Understanding BigQuery Pricing

TL;DR

  • Queries in Google BigQuery are several times more expensive than the same queries in Amazon Athena.
  • We discuss other BigQuery cost, performance and ecosystem advantages that can offset these higher costs.

BigQuery is one of our favorite cloud big data warehouses. It has virtually limitless data storage capacity and delivers extraordinary performance on large data sets. That said, pricing can be a bit problematic if you’re not careful. We frequently hear that query costs for BigQuery and AWS Athena are the same. In this article, we will address that misconception and understand how to calculate prices for BigQuery storage and queries; we’ll also discuss ways to leverage BigQuery cost, performance, and ecosystem advantages to help offset these higher costs.

Unlike AWS Redshift, but similar to AWS Athena, BigQuery is serverless in the sense that you don’t need to reserve or spin up resources to run queries. Instead, you pay for data storage and for the amount of data scanned in each query you run. On the surface, Athena and BigQuery appear to be priced almost identically. As one comparison article puts it,

“Google also charges by the amount of data scanned, and the price is the same as for Athena. The storage is $0.02 per GB, which is more or less the same in AWS (the price tiers depends on the overall amount stored).” https://logz.io/blog/bigquery-vs-athena/

This discussion of prices ignores some key details. In practice, prices for queries and storage in Athena are several times cheaper than equivalent prices in BigQuery. Let’s dig into these pricing differences, call out other ancillary costs specific to Athena, and explain why we still generally recommend BigQuery to our clients.

- STORED DATA:

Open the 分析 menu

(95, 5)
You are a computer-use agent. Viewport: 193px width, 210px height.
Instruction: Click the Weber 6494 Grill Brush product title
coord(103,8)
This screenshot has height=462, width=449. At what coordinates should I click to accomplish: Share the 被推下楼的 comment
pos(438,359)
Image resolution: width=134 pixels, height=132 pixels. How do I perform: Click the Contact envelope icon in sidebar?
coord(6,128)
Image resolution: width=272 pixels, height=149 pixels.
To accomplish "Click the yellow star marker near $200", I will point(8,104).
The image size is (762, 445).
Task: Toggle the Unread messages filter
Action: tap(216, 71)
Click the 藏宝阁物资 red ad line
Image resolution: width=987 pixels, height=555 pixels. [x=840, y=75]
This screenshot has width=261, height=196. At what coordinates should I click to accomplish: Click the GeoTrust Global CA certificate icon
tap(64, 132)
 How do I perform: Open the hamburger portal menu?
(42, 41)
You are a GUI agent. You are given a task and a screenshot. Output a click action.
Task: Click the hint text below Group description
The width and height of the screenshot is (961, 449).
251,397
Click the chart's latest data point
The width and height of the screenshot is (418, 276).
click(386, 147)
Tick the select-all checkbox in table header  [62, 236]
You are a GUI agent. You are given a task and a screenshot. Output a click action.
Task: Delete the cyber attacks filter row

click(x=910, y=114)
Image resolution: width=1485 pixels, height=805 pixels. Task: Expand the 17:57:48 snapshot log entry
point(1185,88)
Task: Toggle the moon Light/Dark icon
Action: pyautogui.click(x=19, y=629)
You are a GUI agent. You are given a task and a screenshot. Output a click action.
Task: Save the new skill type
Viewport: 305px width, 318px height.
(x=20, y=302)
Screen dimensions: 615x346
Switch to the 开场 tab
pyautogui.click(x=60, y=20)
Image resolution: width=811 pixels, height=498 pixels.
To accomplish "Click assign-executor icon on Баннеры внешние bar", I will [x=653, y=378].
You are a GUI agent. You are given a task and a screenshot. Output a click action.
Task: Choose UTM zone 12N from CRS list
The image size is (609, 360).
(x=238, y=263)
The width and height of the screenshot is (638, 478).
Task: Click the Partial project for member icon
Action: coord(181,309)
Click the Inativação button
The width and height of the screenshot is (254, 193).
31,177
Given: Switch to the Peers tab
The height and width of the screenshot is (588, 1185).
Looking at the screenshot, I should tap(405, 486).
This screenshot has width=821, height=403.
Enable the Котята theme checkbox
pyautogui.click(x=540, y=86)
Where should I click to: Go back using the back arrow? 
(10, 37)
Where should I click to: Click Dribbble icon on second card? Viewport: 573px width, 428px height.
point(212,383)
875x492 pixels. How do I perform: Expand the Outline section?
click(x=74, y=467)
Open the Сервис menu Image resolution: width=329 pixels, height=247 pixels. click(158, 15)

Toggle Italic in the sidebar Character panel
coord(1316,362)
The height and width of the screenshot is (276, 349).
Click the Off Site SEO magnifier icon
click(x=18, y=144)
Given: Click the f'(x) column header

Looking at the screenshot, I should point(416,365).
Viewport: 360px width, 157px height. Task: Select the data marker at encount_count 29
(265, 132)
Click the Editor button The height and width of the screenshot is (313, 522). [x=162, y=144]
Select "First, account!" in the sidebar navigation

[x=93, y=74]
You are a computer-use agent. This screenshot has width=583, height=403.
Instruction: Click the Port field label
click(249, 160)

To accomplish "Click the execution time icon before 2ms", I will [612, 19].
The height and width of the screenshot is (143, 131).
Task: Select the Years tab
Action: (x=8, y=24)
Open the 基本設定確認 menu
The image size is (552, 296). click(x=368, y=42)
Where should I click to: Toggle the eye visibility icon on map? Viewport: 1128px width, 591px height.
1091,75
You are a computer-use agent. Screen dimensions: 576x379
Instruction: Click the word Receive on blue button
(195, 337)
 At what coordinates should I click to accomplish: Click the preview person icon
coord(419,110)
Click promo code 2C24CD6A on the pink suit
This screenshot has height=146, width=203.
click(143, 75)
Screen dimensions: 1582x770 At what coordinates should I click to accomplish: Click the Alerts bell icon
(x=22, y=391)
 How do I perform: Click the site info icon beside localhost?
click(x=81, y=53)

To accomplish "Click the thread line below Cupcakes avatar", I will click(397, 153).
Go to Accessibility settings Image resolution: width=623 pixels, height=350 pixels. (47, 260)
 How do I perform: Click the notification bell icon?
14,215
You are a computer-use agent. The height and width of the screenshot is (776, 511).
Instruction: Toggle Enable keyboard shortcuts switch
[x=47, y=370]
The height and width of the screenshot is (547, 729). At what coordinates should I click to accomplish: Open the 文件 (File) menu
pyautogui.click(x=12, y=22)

- AIM 1:
Answer these questions from the BigQuery pricing article:
(a) What per-GB storage price does the quoted comparison give?
(b) Which AWS service is named as unlike BigQuery in being serverless?
(c) What two things does a BigQuery user pay for instead of reserving resources?
- AIM 2:
Continue the BigQuery pricing article, picking up right after its final paragraph.

- EXERCISE ANSWER 1:
(a) $0.02 per GB.
(b) AWS Redshift.
(c) Data storage and the amount of data scanned in each query.

- EXERCISE ANSWER 2:
Athena vs BigQuery – A Pricing Comparison

Both Athena and BigQuery bill at $5/TB queried. However, not all terabytes are created equal. Athena charges for bytes read from S3; compressing data to reduce its size thus saves costs for both queries and storage. The Athena pricing documentation (https://aws.amazon.com/athena/pricing/) mentions this strategy specifically: “Compressing your data allows Athena to scan less data.”

Behind the scenes, BigQuery also compresses data, but this is invisible to the user. Here’s the big difference with Athena – storage and queries are billed by decompressed bytes (https://cloud.google.com/bigquery/pricing#data), and the difference in calculated data size can be dramatic. For example, I recently encountered a column like this in some client data stored in BigQuery.

In fact, this entire column consists of a single repeated value. Typing the query

SELECT activitytype FROM `sample-table`

in the BigQuery console editor returns a query size of 1.3 GB. The table contains over 200 million rows, so the raw data size makes sense, but a quick experiment with gzip compression achieves a ratio of over 100 to 1.

Low cardinality columns, i.e., highly compressible columns containing a small number of distinct values repeated many times, are common in real world data sets. Noisy numeric data, also very common in practical data, doesn’t compress nearly so well, but we typically see compression ratios of 5 to 1 or better for full tables.

To look at another example, we turn to a Bureau of Labor Statistics table in the BigQuery public datasets. (bigquery-public-data:bls.employment_hours_earnings). The reported table size in BigQuery is 1.16 GB. Exporting from BigQuery in CSV format with .gz compression yields 141 MB of files. Using Qubole Spark to convert the table into Parquet columnar format with Snappy compression yields an output size of 222 MB. While csv.gz format gives us a higher compression ratio, Parquet/Snappy format yields substantially better query performance in Athena and allows us to further limit scan size by only paying for data in columns that we query. To put this example in pricing terms, querying the full table in BigQuery is roughly five times more expensive than using Athena to query the data in compressed Parquet format.

BigQuery Freebies

Query and storage pricing tell only part of the cost story for BigQuery and Athena. BigQuery gives away a number of services that entail extra charges with AWS/Athena.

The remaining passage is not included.